Filter the lines below, copying only those with the string "logo".

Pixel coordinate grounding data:
------------------------------------------------------------
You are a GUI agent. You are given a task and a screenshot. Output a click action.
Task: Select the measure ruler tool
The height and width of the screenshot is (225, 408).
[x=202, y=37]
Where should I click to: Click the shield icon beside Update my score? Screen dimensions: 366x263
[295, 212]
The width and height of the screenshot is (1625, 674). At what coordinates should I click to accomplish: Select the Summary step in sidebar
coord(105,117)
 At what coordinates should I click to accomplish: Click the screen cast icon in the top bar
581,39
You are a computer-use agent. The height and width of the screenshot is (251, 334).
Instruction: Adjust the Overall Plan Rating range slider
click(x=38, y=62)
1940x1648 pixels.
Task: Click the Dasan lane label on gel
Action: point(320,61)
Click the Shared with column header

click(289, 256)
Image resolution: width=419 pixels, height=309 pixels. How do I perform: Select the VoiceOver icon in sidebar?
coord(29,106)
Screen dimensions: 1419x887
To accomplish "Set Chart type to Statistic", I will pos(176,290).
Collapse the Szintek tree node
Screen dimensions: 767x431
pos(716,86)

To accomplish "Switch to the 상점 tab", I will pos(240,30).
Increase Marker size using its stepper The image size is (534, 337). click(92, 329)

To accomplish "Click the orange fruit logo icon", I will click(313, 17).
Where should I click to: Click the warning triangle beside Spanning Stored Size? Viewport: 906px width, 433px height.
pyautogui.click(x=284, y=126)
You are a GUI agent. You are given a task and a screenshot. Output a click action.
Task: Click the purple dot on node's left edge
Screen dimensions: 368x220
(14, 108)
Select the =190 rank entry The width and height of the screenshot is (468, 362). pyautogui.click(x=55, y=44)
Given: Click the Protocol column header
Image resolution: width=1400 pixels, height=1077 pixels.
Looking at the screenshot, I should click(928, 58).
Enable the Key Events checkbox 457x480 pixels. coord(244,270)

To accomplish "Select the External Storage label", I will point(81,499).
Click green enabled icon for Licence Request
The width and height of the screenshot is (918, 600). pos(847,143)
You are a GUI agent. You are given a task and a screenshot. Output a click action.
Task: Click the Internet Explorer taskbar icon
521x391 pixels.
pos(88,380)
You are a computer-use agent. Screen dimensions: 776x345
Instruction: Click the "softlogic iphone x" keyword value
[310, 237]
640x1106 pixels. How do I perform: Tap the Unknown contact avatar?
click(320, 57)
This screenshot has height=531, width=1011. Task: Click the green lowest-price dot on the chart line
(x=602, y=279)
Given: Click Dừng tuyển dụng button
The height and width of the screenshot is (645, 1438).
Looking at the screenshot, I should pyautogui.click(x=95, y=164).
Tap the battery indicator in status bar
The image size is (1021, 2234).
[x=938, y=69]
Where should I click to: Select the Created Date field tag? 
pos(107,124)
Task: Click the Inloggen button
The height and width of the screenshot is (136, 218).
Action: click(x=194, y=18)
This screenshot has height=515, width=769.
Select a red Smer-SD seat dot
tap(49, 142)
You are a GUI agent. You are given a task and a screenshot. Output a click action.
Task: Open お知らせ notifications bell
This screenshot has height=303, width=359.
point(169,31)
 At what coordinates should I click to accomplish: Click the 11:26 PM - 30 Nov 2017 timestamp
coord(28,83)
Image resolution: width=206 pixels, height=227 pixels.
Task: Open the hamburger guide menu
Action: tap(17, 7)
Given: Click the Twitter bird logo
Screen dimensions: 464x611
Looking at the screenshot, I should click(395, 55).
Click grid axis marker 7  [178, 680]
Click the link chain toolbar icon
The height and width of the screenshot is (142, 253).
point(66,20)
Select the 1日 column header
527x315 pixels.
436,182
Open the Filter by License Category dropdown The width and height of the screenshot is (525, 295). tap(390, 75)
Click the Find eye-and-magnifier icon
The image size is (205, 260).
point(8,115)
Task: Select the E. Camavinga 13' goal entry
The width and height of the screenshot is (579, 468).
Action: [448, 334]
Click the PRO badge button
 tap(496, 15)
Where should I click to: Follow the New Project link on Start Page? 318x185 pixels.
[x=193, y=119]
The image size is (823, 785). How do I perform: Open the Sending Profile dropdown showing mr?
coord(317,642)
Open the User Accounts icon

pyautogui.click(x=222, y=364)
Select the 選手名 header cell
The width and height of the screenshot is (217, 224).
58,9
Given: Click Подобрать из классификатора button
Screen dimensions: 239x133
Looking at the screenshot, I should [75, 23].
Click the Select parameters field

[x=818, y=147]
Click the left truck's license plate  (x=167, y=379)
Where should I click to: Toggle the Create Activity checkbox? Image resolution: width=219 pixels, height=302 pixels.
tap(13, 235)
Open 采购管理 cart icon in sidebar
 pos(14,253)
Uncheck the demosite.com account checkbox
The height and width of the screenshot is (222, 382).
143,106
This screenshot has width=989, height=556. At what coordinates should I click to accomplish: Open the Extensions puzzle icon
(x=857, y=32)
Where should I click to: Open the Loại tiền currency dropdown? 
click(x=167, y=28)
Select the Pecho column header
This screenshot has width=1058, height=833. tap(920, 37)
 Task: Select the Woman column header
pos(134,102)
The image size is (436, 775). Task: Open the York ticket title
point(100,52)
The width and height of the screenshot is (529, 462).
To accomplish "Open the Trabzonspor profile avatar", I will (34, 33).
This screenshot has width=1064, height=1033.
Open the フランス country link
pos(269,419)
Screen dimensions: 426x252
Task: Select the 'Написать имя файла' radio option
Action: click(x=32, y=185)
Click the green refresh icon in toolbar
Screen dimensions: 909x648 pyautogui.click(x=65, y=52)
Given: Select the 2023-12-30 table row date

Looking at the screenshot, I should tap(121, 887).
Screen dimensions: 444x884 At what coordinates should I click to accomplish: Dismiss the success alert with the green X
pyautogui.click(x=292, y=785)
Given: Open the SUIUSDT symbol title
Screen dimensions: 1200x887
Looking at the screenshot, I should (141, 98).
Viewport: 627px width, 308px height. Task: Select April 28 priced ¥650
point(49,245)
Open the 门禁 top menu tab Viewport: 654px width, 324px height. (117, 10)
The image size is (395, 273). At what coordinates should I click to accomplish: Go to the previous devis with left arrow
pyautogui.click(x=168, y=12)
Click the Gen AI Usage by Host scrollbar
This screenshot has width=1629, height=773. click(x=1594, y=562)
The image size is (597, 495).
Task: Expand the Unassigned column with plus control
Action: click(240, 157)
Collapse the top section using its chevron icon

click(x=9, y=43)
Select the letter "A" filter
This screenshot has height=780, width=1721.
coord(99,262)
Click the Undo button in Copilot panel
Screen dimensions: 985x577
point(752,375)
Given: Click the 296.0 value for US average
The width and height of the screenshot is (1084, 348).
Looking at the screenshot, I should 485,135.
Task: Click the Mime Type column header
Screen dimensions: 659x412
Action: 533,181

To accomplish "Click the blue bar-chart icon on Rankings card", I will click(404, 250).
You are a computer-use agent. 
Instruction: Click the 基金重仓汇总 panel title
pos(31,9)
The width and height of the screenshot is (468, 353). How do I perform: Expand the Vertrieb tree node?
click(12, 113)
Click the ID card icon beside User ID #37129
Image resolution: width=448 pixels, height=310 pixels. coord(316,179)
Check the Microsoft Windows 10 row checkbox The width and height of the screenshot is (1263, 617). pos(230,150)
------------------------------------------------------------
Solution below:
To accomplish "Click the orange fruit logo icon", I will click(313, 17).
Given: Click the Twitter bird logo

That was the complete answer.